Inversion works just fine with the Chicago Manual of Style style, for example. So the problem would appear to be with the APA style and not with the locale file for Dutch.
  • Could we get a more detailed example of where this occurs? Dates occur at various places in APA
  • Here's an example:

    (3) Facebook. (2017, oktober 23). Geraadpleegd 31 maart 2018, van https://www.facebook.com/monstrousmetaphysicsmemes/photos/a.492896360875419.1073741827.492893637542358/968510056647378/?type=3&theater

    'oktober 23' is wrong and ought to be rendered as 23 oktober.

  • Zotero can't localize month-date order, (only full dates or partial dates including the year) and since the year has to come first in APA citations, that can't be done here.

    I'd question, though, if this is actually incorrect in Dutch -- is there an official APA version, say by the Dutch psychological association? I know the official German adaptation of APA uses (2017, Oktober 23) although regular German date form would be 2017, 23. Oktober (or 23.10.2017)
  • As far as I know there's no official APA translation. The online recommendations for translating the APA style requirements to something more in keeping with the way dates and such are handled in Dutch all suggest rendering dates dd-mm. To me this makes a lot of sense, because the mm-dd order is something that you never see in Dutch. In fact I'm a little surprised that the Germans opted to both change the day-month order and to drop the period from their usual way of refering to dates. Perhaps this is a problem best solved through the creation of a separate style rather than a localized version of the APA style?
  • edited April 1, 2018
    I can confirm you don't see the American {month day} order ever in Dutch scientific resources. As there is no official APA translation, bartvbeek's suggestion to create a separate style rather than a localised official version seems a good way to go (if it makes an implementational difference).
  • As I say above, the only way to do this technically is by creating a separate style, yes.

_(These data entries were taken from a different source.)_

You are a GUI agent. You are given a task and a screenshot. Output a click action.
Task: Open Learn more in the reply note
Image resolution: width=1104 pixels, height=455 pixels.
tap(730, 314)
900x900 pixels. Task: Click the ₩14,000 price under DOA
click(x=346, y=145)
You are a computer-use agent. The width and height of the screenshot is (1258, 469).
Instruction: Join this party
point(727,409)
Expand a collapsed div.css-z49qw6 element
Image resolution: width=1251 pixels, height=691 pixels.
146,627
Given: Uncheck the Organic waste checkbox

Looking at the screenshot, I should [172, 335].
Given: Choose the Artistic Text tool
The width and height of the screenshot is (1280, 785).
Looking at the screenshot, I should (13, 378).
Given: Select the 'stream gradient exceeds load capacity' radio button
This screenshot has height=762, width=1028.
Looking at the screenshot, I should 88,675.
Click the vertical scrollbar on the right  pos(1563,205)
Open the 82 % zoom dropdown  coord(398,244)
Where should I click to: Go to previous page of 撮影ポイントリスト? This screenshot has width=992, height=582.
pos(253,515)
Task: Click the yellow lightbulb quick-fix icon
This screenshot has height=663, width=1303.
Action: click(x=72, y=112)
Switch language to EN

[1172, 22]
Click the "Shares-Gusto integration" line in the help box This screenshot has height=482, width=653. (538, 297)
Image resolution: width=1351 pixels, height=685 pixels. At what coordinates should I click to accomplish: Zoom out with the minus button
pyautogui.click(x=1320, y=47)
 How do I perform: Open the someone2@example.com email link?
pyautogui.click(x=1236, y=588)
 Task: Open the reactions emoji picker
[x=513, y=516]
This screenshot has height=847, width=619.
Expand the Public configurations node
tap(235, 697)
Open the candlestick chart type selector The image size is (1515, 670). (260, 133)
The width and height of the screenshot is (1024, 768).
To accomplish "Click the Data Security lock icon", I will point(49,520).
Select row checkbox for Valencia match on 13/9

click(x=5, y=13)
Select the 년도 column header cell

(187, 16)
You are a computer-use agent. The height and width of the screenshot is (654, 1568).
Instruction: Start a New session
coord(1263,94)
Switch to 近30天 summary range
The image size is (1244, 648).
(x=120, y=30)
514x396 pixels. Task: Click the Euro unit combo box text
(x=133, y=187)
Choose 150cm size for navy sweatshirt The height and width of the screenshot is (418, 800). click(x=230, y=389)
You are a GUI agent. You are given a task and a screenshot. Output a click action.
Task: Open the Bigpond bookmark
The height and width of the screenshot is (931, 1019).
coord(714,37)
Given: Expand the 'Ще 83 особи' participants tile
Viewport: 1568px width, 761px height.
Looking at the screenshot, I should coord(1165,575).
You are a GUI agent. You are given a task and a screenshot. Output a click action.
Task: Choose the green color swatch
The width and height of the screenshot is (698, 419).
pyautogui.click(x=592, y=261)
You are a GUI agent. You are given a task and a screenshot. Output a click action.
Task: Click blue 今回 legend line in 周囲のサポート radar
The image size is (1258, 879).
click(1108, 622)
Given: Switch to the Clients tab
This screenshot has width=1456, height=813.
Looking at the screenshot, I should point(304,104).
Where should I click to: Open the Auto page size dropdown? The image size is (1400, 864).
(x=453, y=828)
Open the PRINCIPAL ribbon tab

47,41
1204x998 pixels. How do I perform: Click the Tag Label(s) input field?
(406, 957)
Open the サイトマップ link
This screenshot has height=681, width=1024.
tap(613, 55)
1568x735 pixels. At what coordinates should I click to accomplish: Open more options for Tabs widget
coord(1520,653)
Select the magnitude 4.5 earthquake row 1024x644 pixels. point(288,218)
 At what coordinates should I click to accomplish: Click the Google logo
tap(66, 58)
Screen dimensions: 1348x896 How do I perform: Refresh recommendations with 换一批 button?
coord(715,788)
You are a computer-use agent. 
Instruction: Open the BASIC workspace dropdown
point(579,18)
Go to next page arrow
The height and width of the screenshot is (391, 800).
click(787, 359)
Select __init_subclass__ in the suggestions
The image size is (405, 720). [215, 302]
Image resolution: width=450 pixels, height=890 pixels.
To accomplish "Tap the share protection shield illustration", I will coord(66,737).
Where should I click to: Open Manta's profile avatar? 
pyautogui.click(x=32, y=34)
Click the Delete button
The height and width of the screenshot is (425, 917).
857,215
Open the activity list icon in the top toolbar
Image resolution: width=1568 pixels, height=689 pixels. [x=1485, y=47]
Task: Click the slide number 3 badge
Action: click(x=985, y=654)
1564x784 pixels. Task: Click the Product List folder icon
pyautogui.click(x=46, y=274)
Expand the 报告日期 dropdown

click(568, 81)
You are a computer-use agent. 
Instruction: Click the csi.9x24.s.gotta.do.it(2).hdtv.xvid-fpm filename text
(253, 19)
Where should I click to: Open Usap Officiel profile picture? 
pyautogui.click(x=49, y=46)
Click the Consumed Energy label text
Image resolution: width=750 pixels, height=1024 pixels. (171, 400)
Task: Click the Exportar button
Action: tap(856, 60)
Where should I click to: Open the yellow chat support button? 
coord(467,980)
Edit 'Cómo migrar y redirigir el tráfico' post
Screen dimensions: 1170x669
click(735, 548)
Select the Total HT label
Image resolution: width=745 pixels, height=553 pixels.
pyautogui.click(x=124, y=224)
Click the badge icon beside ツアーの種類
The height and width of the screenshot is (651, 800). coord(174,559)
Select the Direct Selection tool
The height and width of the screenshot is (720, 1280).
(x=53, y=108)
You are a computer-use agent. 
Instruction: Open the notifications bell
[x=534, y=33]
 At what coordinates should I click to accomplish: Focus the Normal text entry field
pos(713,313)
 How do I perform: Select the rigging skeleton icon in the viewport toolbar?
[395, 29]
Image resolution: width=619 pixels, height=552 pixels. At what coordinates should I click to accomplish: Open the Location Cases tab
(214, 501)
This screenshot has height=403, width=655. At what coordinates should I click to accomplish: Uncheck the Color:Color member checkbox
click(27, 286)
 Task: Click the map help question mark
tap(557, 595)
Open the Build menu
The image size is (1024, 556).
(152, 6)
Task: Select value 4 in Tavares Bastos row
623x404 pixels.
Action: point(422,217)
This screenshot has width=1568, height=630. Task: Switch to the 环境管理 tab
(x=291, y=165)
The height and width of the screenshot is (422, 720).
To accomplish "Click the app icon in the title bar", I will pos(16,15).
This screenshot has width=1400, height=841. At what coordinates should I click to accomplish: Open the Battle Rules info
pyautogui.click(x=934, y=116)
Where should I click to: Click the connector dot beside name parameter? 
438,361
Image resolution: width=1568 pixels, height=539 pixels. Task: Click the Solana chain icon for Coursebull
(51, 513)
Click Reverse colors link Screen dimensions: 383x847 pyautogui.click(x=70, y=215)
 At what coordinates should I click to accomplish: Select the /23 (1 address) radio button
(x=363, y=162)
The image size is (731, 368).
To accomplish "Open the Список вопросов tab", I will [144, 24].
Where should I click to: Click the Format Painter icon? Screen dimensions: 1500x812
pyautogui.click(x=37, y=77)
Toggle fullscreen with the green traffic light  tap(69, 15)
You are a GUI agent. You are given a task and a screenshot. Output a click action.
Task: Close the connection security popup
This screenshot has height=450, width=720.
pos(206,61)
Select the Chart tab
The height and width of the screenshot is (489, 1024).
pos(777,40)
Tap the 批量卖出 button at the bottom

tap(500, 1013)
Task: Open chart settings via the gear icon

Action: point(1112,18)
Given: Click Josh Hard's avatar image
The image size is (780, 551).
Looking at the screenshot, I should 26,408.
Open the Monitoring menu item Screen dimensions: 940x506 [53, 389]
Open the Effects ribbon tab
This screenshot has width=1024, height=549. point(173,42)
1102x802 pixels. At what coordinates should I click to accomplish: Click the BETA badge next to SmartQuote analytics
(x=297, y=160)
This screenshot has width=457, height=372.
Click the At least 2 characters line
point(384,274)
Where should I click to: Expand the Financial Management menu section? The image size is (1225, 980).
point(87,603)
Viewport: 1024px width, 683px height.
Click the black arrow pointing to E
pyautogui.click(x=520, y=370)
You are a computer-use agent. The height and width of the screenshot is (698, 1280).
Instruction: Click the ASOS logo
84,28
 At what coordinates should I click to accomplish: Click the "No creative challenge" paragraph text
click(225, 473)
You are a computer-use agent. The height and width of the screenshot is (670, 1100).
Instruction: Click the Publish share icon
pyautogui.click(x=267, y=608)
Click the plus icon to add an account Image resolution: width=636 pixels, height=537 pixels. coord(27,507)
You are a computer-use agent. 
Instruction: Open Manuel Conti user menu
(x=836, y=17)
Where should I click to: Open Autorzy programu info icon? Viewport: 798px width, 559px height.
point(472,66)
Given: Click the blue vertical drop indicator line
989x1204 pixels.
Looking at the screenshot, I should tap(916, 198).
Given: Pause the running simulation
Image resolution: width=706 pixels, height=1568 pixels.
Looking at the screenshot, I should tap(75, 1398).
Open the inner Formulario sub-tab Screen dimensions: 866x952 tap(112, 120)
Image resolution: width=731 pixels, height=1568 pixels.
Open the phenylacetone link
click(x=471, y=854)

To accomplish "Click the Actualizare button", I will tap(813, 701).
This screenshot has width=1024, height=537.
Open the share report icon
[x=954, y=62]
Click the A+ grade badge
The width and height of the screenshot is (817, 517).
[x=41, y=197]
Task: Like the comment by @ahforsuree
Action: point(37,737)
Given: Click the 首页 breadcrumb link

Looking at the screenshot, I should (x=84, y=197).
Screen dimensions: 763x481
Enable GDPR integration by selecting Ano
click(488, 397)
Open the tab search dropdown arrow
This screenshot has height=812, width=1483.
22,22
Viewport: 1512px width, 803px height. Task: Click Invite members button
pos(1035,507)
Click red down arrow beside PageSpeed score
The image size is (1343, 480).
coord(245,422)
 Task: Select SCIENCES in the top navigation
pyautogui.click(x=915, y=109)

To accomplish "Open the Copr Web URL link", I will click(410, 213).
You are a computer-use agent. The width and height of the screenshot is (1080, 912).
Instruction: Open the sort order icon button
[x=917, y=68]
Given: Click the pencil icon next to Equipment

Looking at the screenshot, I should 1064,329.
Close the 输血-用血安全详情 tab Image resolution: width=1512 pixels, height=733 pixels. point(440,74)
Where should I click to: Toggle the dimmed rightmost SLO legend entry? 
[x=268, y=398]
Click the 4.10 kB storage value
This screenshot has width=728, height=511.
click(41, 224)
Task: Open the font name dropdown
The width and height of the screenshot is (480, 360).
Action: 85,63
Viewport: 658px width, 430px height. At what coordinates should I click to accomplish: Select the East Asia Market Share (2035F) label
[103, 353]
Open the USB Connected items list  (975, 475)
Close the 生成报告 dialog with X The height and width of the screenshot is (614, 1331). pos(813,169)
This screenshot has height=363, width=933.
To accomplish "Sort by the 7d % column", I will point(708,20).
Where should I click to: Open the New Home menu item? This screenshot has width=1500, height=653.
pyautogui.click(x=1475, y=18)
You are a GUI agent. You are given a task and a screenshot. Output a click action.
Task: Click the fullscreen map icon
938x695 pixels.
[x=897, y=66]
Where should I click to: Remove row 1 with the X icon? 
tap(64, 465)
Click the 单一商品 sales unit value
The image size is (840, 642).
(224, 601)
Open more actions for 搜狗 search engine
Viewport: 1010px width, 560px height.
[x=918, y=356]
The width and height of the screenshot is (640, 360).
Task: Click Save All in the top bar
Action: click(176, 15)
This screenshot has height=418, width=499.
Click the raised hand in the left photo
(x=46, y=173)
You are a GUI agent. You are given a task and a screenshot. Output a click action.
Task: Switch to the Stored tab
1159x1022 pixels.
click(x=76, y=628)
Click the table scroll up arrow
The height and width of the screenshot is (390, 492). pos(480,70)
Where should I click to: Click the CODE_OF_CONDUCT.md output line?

    For that to be distributed officially through the CSL repository, though, we require a document with a sufficiently clear description of the authoritative version of the style (i.e., if someone reports a problem with the style, we need to be able to check a style guide.). There are countless choices to be made when translating a citation style and the only way we're not going to end up debating these through error reports/complaints is if they're codified somewhere.
  • Fair enough. Here's the most authoritative Dutch translation of the APA guidelines I could find — published by SURF, the collaborative IT service provider of Dutch higher education and universities. It's created by "nine information specialists from seven universities in collaboration with SURF and with permission from the APA": https://www.auteursrechten.nl/apa-richtlijnen

    A quick search for "datum" (date) shows that all examples are d M yyyy, e.g. "1 juni 2016", as bartvbeek notes.
  • Great, that should work. Note that we're not talking about the full dates -- those should be correctly localized already, but the dates in brackets e.g. for Newspaper articles, so e.g. on p. 29
    Abma, T. (2016, 6 juli). Ouderenzorg vereist een hbo-opleiding. De Volkskrant, p. 25.

    @Rintze do you have a view of how this should be called on the repository?
  • "American Psychological Association 6th edition (Werkgroup APA) (Dutch)", probably, with "apa-nl" or "apa-nl-werkgroup-apa" as style ID. That would be most consistent with https://www.zotero.org/styles?q=id:apa-fr-provost.
  • sounds good, thanks!
  • edited September 22, 2018
    How might this style be created and added to the official repository? Furthermore if it is created, we might need to take a look at the way the editor names are displayed in the list of references. Currently full names are used, rather than initials. However this is not in keeping with APA standards.
  • @bartvbeek Can you list all of the changes that are needed from the existing APA style in one post here and I can put it together for you?
  • My understanding is that we just need to change the date(s) from APA?